Negotiations between the two sides over a withdrawal have dragged out since 2005. Jan. 9 this year, will represent the third deadline negotiated under the Comprehensive Peace Agreement reached in 2005 between Khartoum and the Sudan People’s Liberation Movement (SPLM), which calls for government troops to withdraw from the South; the previous deadlines were in July 2007 and December 2007. To justify missing the earlier deadlines and keeping units of the Sudanese armed forces in several southern states, Khartoum complained of inadequate transportation and ill-prepared replacement security forces.
Similar excuses probably will be voiced again, enabling Khartoum to leave thousands of troops in the country’s oil-producing region. Most of Sudan’s oil wealth is concentrated in Unity state, but oil reserves also are spread out through much of southern Sudan — as are Khartoum’s forces — in states including Western Bahr al-Ghazal, Northern Bahr al-Ghazal and Warab. Unity state alone produces an estimated 80 percent of the country’s 500,000 barrels of oil per day and, not coincidentally, hosts thousands of Khartoum’s forces.While some troops in non-oil producing states might be repositioned, Khartoum most likely never will voluntarily yield control of the nation’s oil region to the SPLM’s armed faction, the Sudan People’s Liberation Army (SPLA). At best, Khartoum will cooperate in joint patrols with specially trained SPLA units — whose commanders Khartoum can control. Training SPLA units to Khartoum’s standards will provide another possible delay for a southern withdrawal, since Khartoum always changes those standards.
Khartoum faces several insurgent threats, most notably in its Darfur region but also including tensions with the SPLA — which have not entirely dissipated, despite a tenuous peace agreement. Darfur’s rebel groups include the Justice and Equality Movement (JEM) and the Sudanese Liberation Army-Unity faction. These groups have attacked government and African Union targets in Darfur and have threatened to attack oil installations bordering Darfur, mainly Chinese facilities.
China’s presence in Africa seems to depend on the rebels’ ability to eventually step up the scale of their attacks to a point at which Chinese companies’ operating and oil-extraction activities are stopped or significantly slowed. The worst incident to date was the April 24 attack against a Chinese oil exploration facility in Ethiopia, where nine Chinese workers died. The Chinese did not withdraw from Ethiopia after the attack. Given that the Sudan-based energy assets in question are not exploration, but actual oil-extraction facilities already in operation, providing 35,000 barrels a day, China’s incentives to wait out the turbulence in Sudan are even higher.
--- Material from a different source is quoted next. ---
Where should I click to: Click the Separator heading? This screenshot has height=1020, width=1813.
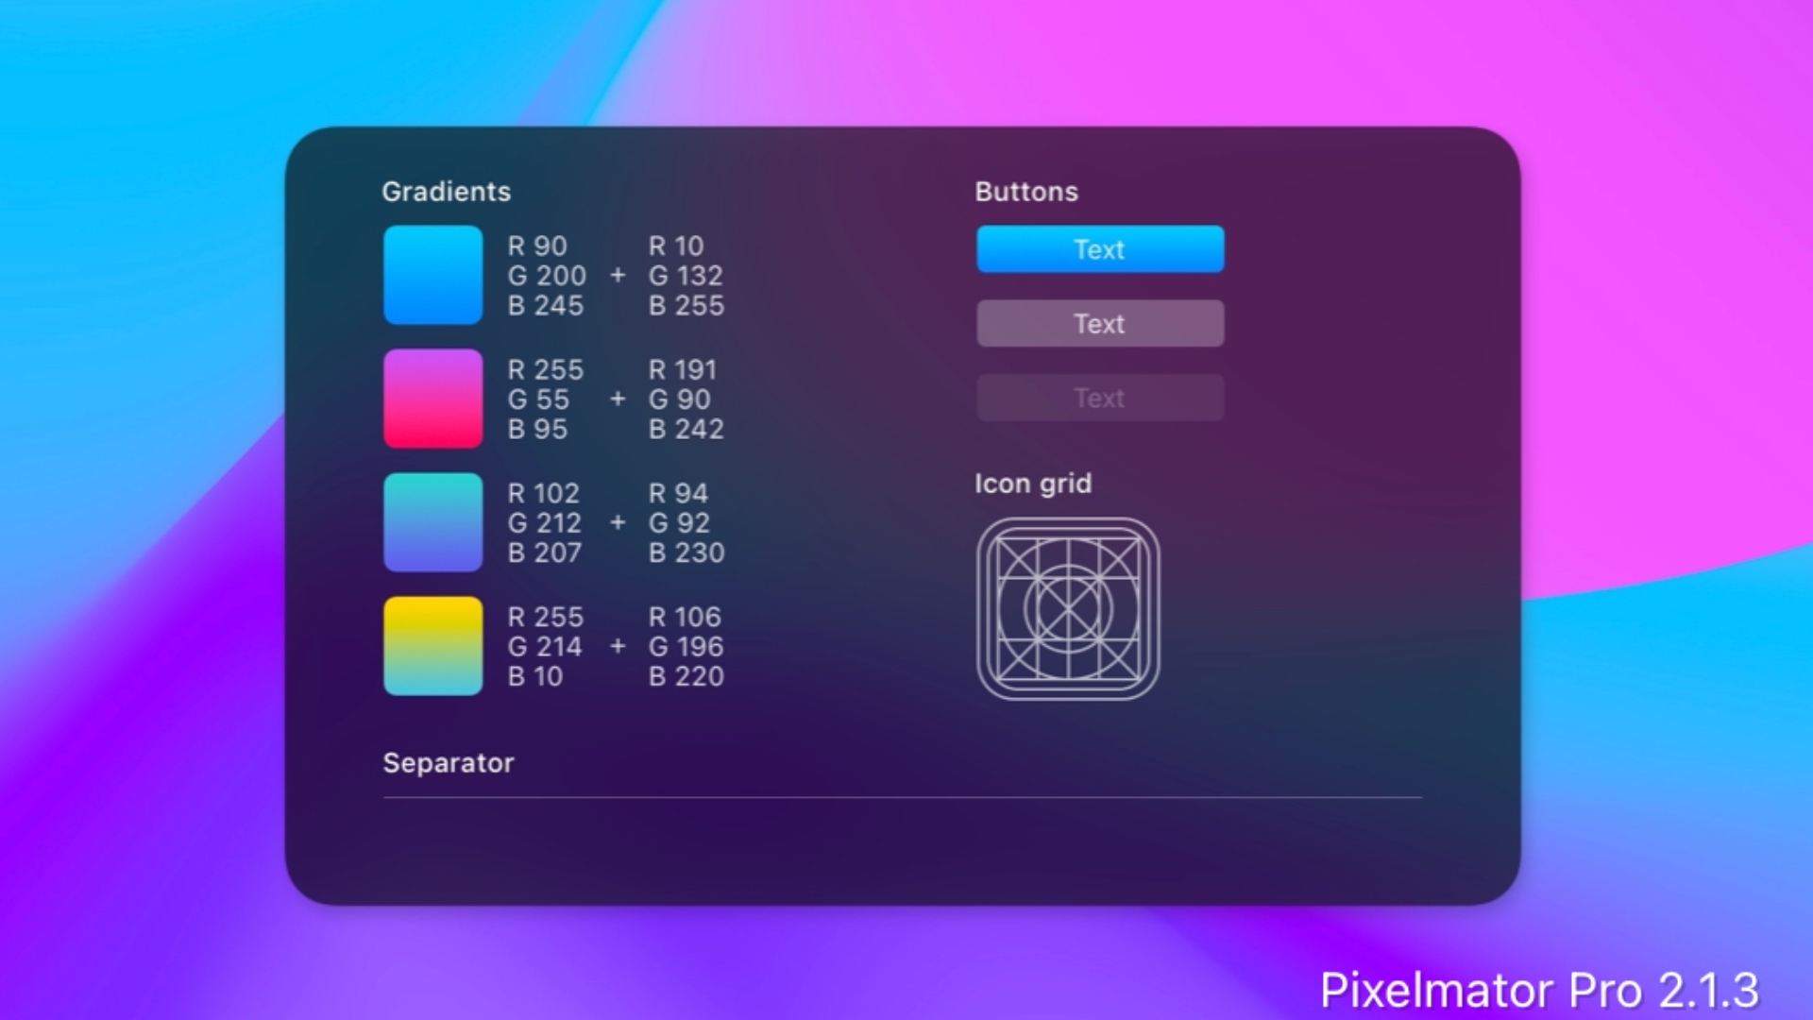pyautogui.click(x=448, y=763)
Under pressure to defend against these insurgent threats, Khartoum is unlikely to yield the responsibility of protecting oil facilities to the Government of South Sudan — especially when the latter’s desires for greater autonomy and a larger share of oil revenues run contrary to Khartoum’s interests.
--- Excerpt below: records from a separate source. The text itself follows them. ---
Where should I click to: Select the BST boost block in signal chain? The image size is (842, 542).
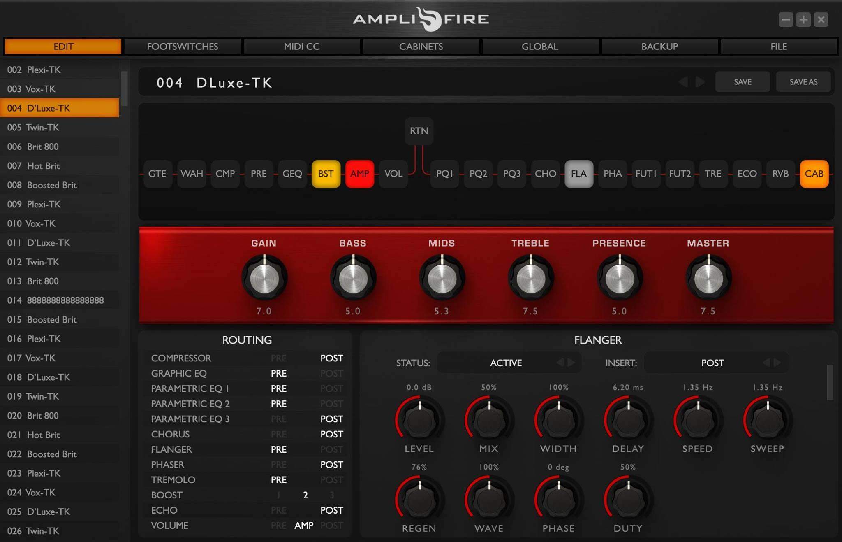point(326,174)
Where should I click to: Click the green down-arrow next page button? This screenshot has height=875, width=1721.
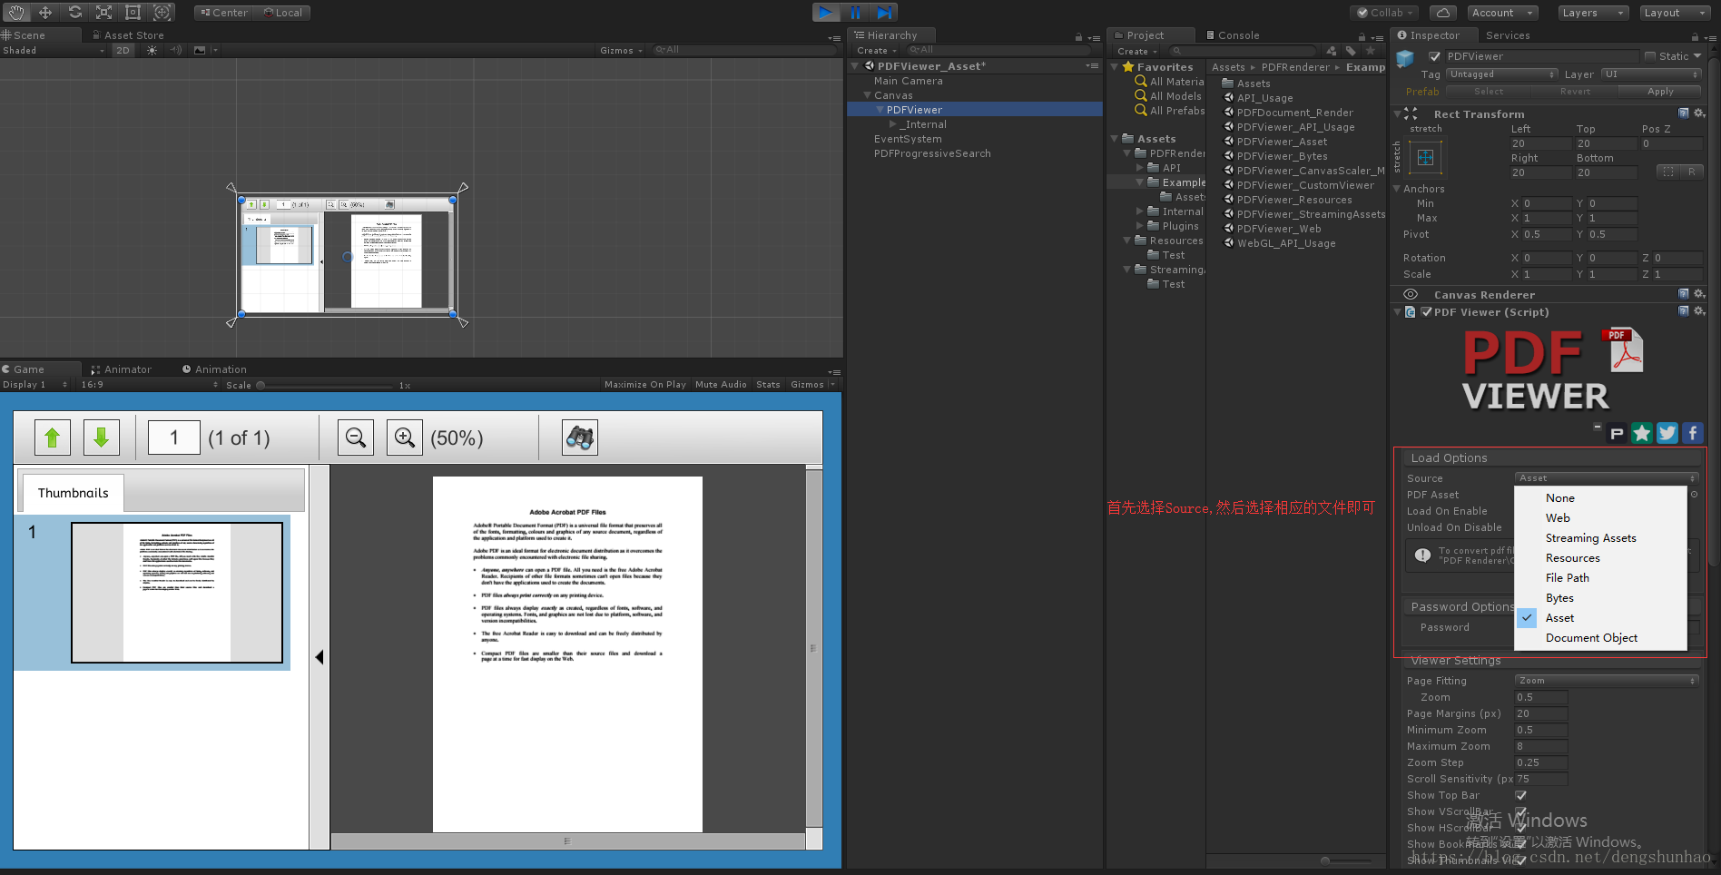coord(101,437)
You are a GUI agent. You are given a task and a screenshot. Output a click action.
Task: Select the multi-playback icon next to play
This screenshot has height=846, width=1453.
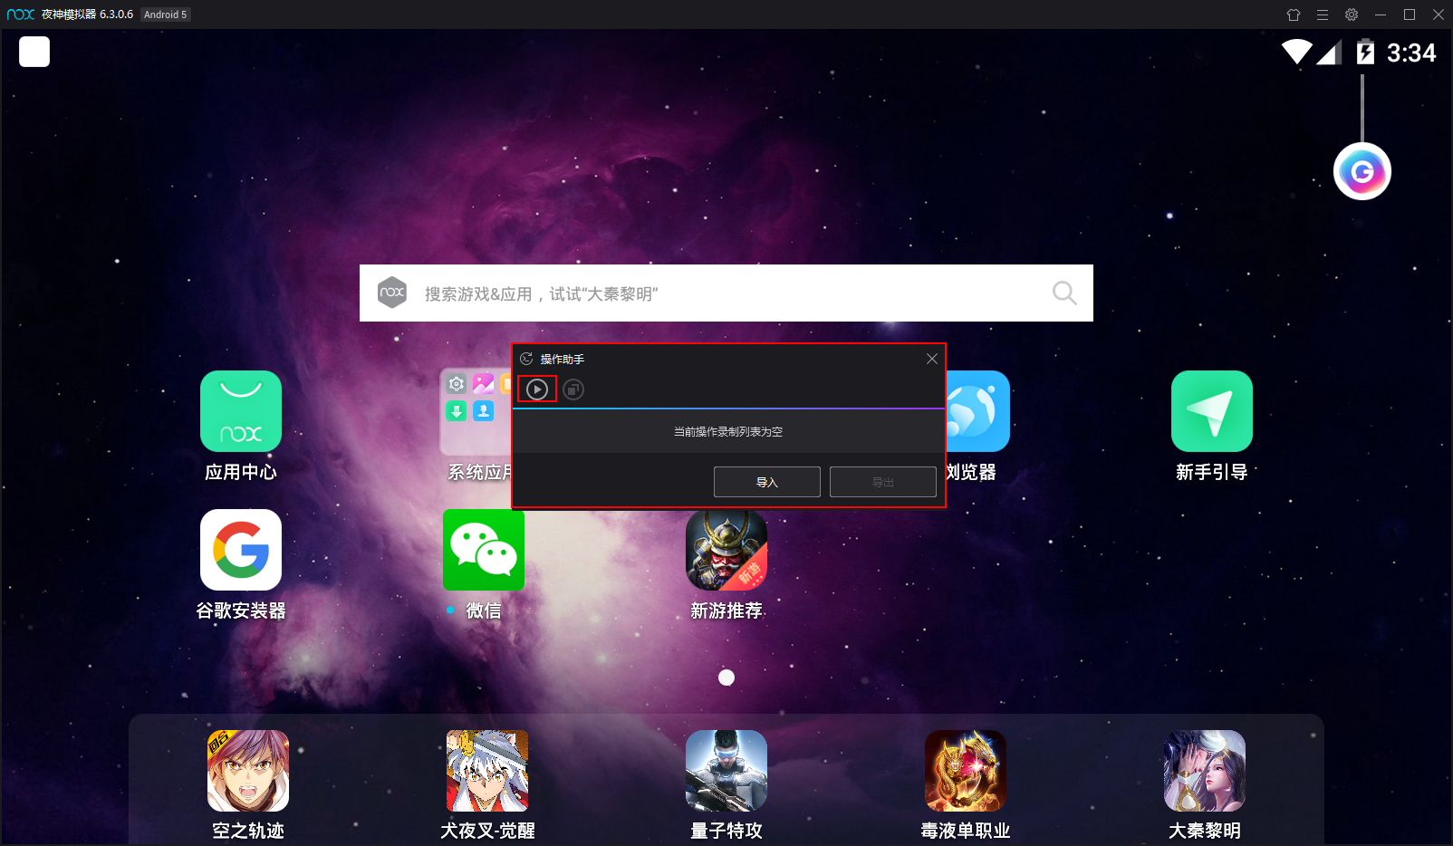click(x=573, y=389)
On 19 Dec. 2007, for example a The Justice and Equality Movement, a Darfuri rebel group, has claimed responsibility for simultaneous attacks against Sudan’s armed forces in Darfur and against the country’s Defra oil field.A few thousand members of the Sudanese armed forces might be redeployed northward as a gesture of good faith in the face of the Jan. 9 withdrawal deadline. But those troops likely will be found in noncritical (e.g., non-oil producing) southern states. Khartoum will never willingly cede control of the oil-producing states.